Simulation based calibration for OncoBayes2

Mon May 2 10:29:16 2022

This report documents the results of a simulation based calibration (SBC) run for OncoBayes2. TODO

The calibration data presented here has been generated at and with the OncoBayes git version as:

## Created:  2022-02-02 15:28:28 UTC
## git hash: a5cb76361091022cdd8f6b0158b92bcf719b76d0
## MD5:      8471f3d58cd0b32772d2907b73e1361e

The MD5 hash of the calibration data file presented here must match the above listed MD5:

##                    calibration.rds 
## "8471f3d58cd0b32772d2907b73e1361e"

Introduction

Simulation based calibration (SBC) is a necessary condition which must be met for any Bayesian analysis with proper priors. The details are presented in Talts, et. al (see https://arxiv.org/abs/1804.06788).

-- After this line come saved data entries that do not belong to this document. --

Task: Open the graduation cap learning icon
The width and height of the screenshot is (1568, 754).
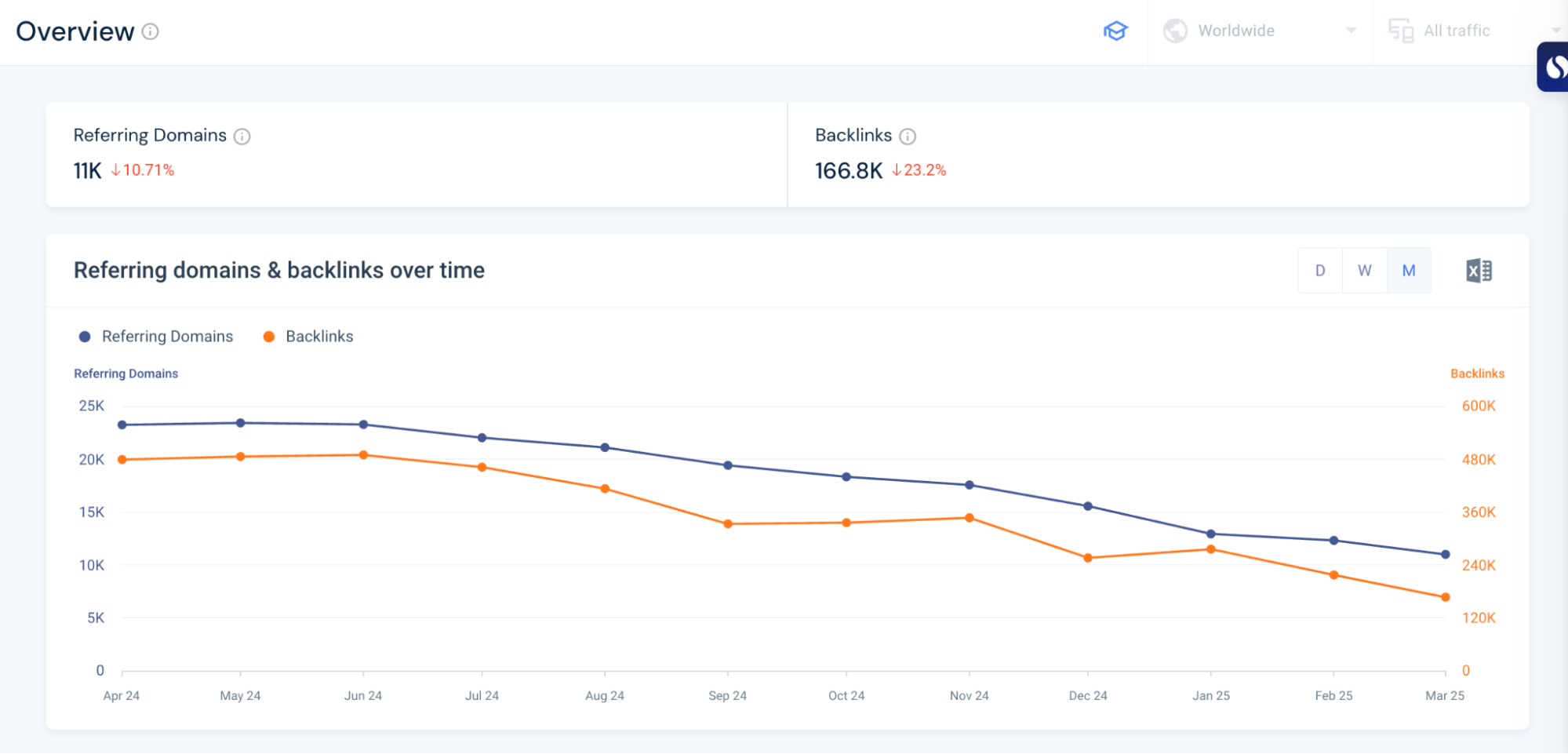Action: 1115,31
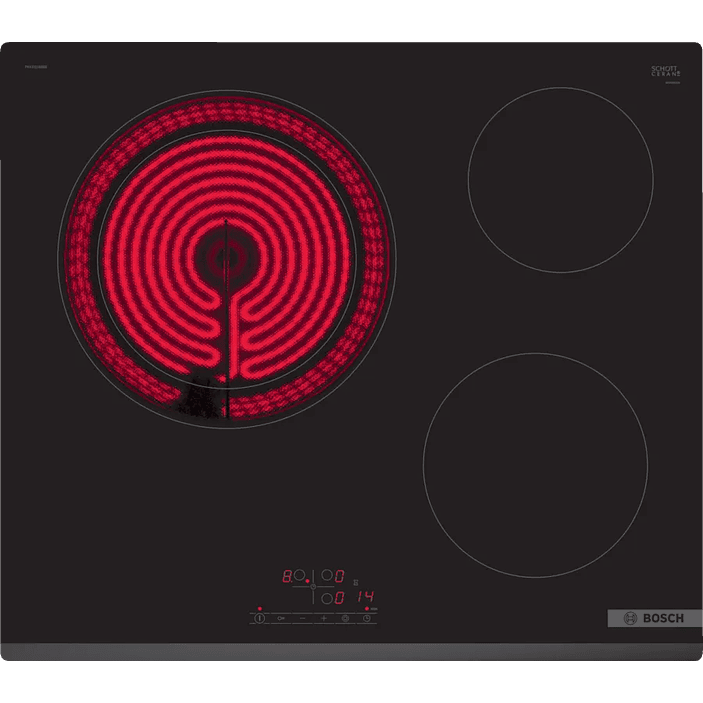Tap the dual-zone extension ring icon

pos(346,619)
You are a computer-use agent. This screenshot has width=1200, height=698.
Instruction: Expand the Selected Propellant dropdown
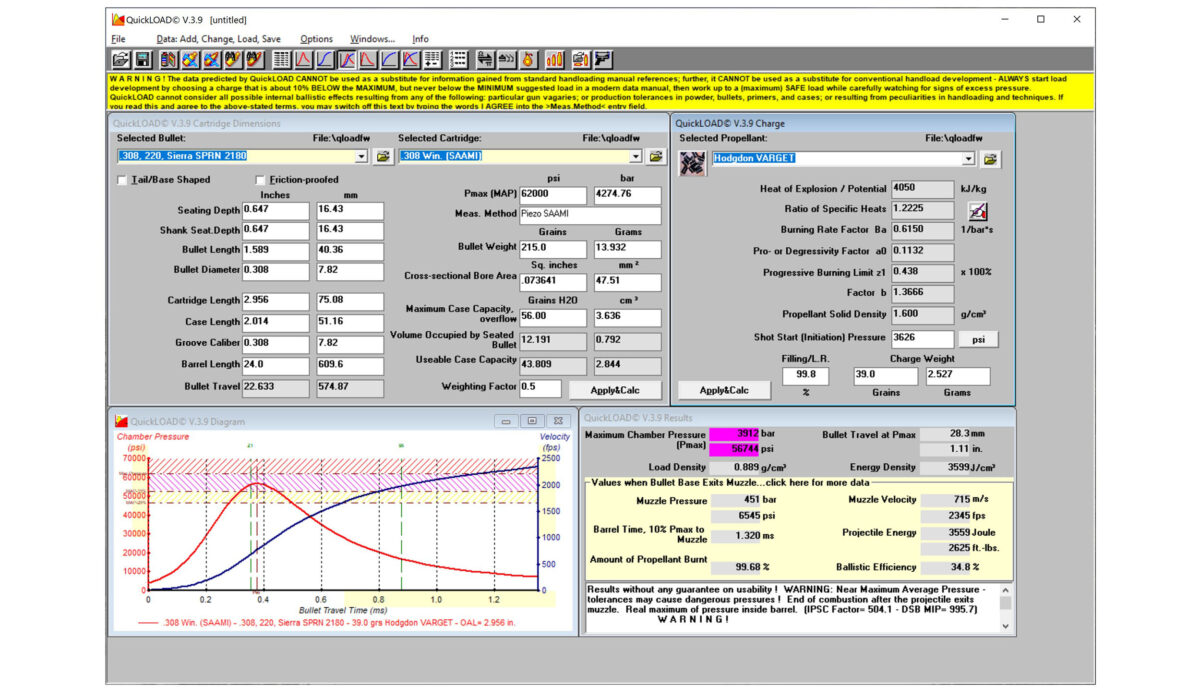[967, 159]
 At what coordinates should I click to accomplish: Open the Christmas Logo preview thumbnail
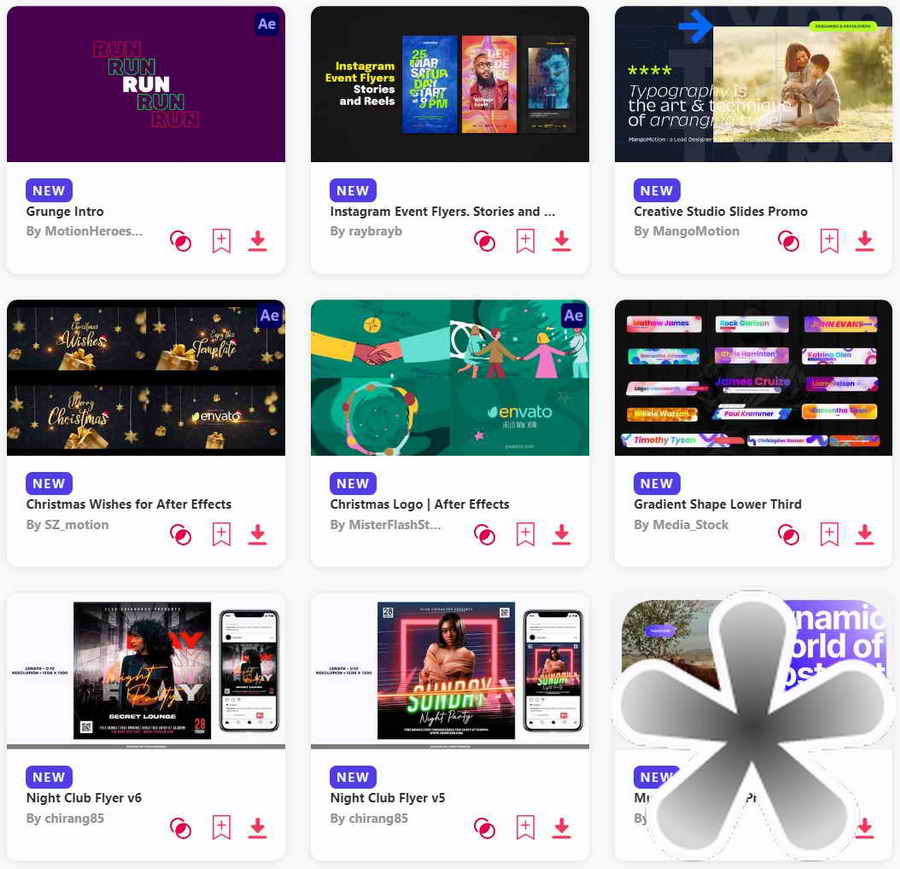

Self-consistency of any Bayesian analysis with a proper prior:

\[ p(\theta) = \iint \mbox{d}\tilde{y} \, \mbox{d}\tilde{\theta} \, p(\theta|\tilde{y}) \, p(\tilde{y}|\tilde{\theta}) \, p(\tilde{\theta}) \] \[ \Leftrightarrow p(\theta) = \iint \mbox{d}\tilde{y} \, \mbox{d}\tilde{\theta} \, p(\theta,\tilde{y},\tilde{\theta}) \]

SBC procedure:

Repeat \(s=1, ..., S\) times:

  1. Sample from the prior \[\tilde{\theta} \sim p(\theta)\]

  2. Sample fake data \[\tilde{y} \sim p(y|\tilde{\theta})\]

  3. Obtain \(L\) posterior samples \[\{\theta_1, ..., \theta_L\} \sim p(\tilde{\theta}|\tilde{y})\]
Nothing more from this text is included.